For the past few days I have been working on a dresden quilt for a quilt order I have.  This will be my fourth dresden quilt that I have completed.  Here is the last one I did.  And here is the very first one I made that I was madly in love with.

I learned much with both of those quilts.

The biggest thing I learned is that I am a fan of making dresdens, but I am not a fan of quilting dresdens.

It’s irritating to quilt them down after you baste.  The quilt is heavy.  It needs turning this way and that to properly sew them down.  It’s a thousand times easier to just sew them down onto a square.  And that sounds nice doesnt it?  However, then you still have to quilt them and you are again left with having to maneuver your machine and quilt to these frustrating positions.

Last time I made this quilt I knew this, so I prepared and decided to quilt as you go.  But I chose a tutorial that didn’t live up to my expectations that consisted of quilting all three layers by blocks one at a time.  Sounded easy enough, until I had to piece the blocks together and made it incredibly hard to get a quilt that I was pleased with.

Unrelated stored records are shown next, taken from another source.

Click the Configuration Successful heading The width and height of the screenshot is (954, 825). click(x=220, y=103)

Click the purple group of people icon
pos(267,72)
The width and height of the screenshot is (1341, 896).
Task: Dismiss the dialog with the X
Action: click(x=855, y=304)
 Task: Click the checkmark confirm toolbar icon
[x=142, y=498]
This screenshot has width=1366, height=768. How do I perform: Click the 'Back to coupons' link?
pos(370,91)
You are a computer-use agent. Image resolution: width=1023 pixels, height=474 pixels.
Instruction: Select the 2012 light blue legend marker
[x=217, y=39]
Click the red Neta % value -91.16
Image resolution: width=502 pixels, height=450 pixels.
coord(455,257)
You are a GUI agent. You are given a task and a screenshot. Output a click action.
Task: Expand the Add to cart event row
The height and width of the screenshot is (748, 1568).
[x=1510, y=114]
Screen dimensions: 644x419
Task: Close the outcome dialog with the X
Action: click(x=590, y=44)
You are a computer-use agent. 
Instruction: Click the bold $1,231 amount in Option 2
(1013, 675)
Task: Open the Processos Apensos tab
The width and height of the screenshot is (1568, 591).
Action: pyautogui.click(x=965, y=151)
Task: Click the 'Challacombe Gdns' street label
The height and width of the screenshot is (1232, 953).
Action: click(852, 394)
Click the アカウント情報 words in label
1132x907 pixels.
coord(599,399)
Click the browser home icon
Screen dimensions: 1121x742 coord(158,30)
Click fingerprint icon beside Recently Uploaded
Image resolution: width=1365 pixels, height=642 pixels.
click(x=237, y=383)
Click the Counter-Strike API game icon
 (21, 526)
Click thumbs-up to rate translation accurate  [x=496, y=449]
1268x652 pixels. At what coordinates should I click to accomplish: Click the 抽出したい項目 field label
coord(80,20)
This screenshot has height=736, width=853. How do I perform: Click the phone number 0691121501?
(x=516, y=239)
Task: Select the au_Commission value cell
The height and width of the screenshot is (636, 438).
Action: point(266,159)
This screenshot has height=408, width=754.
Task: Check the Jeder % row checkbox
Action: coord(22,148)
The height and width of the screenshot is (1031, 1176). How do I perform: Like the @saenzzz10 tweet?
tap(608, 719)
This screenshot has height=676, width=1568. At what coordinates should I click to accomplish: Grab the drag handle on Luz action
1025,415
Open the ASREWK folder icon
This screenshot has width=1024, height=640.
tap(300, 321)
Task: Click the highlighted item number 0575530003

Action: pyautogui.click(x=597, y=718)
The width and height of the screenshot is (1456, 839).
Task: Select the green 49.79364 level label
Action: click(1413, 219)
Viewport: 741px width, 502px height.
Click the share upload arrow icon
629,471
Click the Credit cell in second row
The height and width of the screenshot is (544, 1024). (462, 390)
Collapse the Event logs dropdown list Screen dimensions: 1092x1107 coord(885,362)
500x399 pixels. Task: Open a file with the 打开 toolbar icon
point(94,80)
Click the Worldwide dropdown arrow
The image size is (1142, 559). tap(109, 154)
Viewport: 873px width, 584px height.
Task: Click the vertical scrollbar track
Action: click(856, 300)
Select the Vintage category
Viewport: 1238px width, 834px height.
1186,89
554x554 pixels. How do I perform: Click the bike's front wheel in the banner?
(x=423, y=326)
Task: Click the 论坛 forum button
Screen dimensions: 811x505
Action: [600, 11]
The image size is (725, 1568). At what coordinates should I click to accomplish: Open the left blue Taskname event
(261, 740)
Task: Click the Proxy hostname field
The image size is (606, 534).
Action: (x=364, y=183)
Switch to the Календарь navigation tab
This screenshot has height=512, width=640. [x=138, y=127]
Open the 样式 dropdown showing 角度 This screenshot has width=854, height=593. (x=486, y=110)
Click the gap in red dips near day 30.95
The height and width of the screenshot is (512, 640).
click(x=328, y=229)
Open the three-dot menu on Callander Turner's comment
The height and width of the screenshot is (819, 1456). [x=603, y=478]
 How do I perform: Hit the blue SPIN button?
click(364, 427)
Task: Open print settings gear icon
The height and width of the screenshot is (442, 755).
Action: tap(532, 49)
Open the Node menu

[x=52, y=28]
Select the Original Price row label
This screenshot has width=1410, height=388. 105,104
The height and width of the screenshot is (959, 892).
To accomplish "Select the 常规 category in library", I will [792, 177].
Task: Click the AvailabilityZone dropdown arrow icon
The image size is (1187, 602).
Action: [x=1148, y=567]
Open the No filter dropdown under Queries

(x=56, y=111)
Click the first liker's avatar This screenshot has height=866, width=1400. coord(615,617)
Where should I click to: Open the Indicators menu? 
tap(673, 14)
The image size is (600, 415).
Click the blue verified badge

This time I will again use the quilt as you go method, but I’m using this one.  Here is why:

with this method I will sew/quilt each dresden down onto the top fabric and the batting, getting the top of the fabric quilted and the middle of the flower quilted in a cute design, like swirlies.  Each block will still be small enough for me to maneuver my home machine.

Then I’ll add the backing and I plan on doing a meander quilting design at that point all around the dresdens, but not on them.  This should give me enough quilting on the quilt to be happy and on all three layers and not lose my mind while doing it.

I feel like it’s a good plan.  I’ll let you know how it goes.

On to the fabrics:

My buyer chose the fabric collection Anu by Hawthorn Threads.  It’s lovely isn’t it?  I’m pretty smitten.  The colors are great, and it’s got all these scenes of nature.

These are fabrics that Hawthorne Threads prints themselves, so they are a little stiff to work with, but they wash up nicely.

My quilt buyer gave me some creative freedom with this one, something I’m always grateful for.

So this is the color palette that needs to be used, but I can add in fabrics to give it more depth.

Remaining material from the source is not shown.